There are two separate questions here:
Q1: Why can't you (and shouldn't you) use transformations like tf-idf
when using vowpal wabbit
?
A1: vowpal wabbit
is not a batch learning system, it is an online-learning system. In order to compute measures like tf-idf
(term frequency in each document vs the whole corpus) you need to see all the data (corpus) first, and sometimes do multiple passes over the data. vowpal wabbit
as an online/incremental learning system is designed to also work on problems where you don't have the full data ahead of time. See This answer for a lot more details.
Q2: How does vowpal wabbit
"transform" the features it sees ?
A2: It doesn't. It simply maps each word feature on-the-fly to its hashed location in memory. The online learning step is driven by a repetitive optimization loop (SGD or BFGS) example by example, to minimize the modeling error. You may select the loss function to optimize for.

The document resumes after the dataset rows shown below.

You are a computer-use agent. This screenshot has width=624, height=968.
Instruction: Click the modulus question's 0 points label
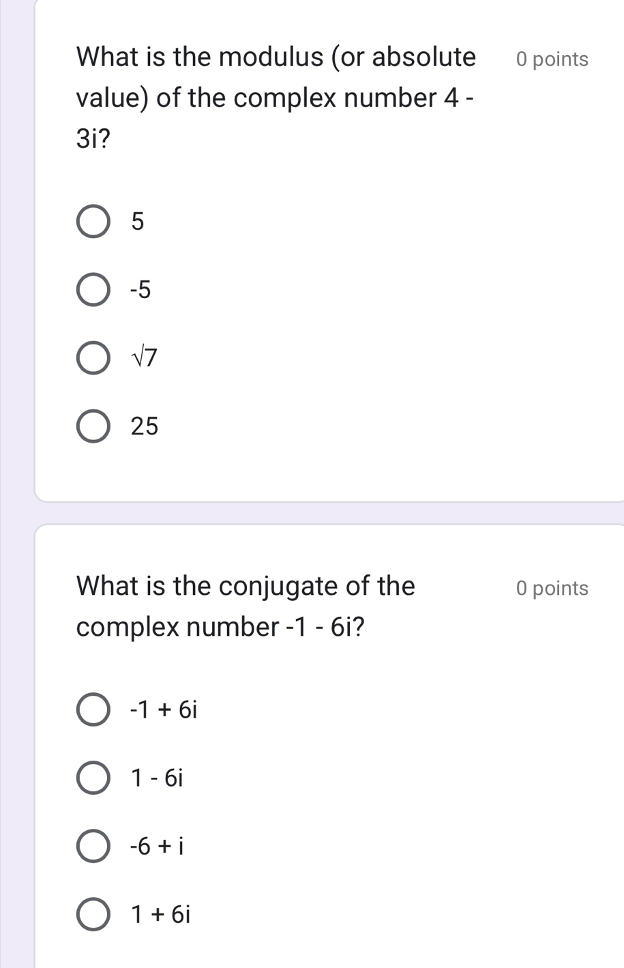pyautogui.click(x=552, y=59)
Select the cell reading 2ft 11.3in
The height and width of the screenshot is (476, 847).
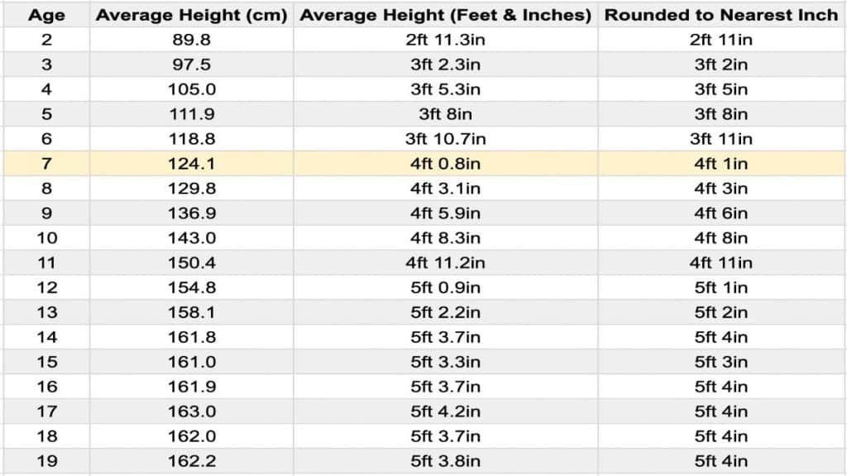(x=446, y=40)
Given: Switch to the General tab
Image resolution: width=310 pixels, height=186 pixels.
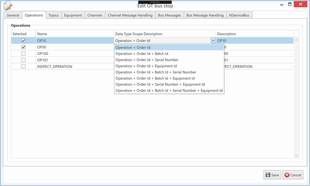Looking at the screenshot, I should pyautogui.click(x=13, y=15).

However, if you already have the full data you want to train on, nothing prevents you from transforming it (using any other tool) before feeding the transformed values to vowpal wabbit
. It's your choice. Depending on the particular data, you may get better or worse results using a transformation pre-pass, than by running multiple passes with vowpal wabbit
itself without preliminary transformations (check-out the vw --passes
option).
To complete the answer, let's add another related question:
Q3: Can I use pre-transformed (e.g. tf-idf
) data with vowpal wabbit
?
A3: Yes, you can. Just use the following (post-transformation) form. Instead of words, use integers as feature IDs and since any feature can have an optional explicit weight, use the tf-idf
floating point as weights, following the :
separator in typical SVMlight format:
-1 | 1:0.534 15:0.123 3:0.27 29:0.066 ...
1 | 3:0.1 102:0.004 24:0.0304 ...
The reason this works, is because vw
has a nice feature of distinguishing between string and integer-features. It doesn't hash feature-names that look like integers (unless you use the --hash_all
option explicitly). Integer feature numbers are used directly as if they were the hash result of the feature.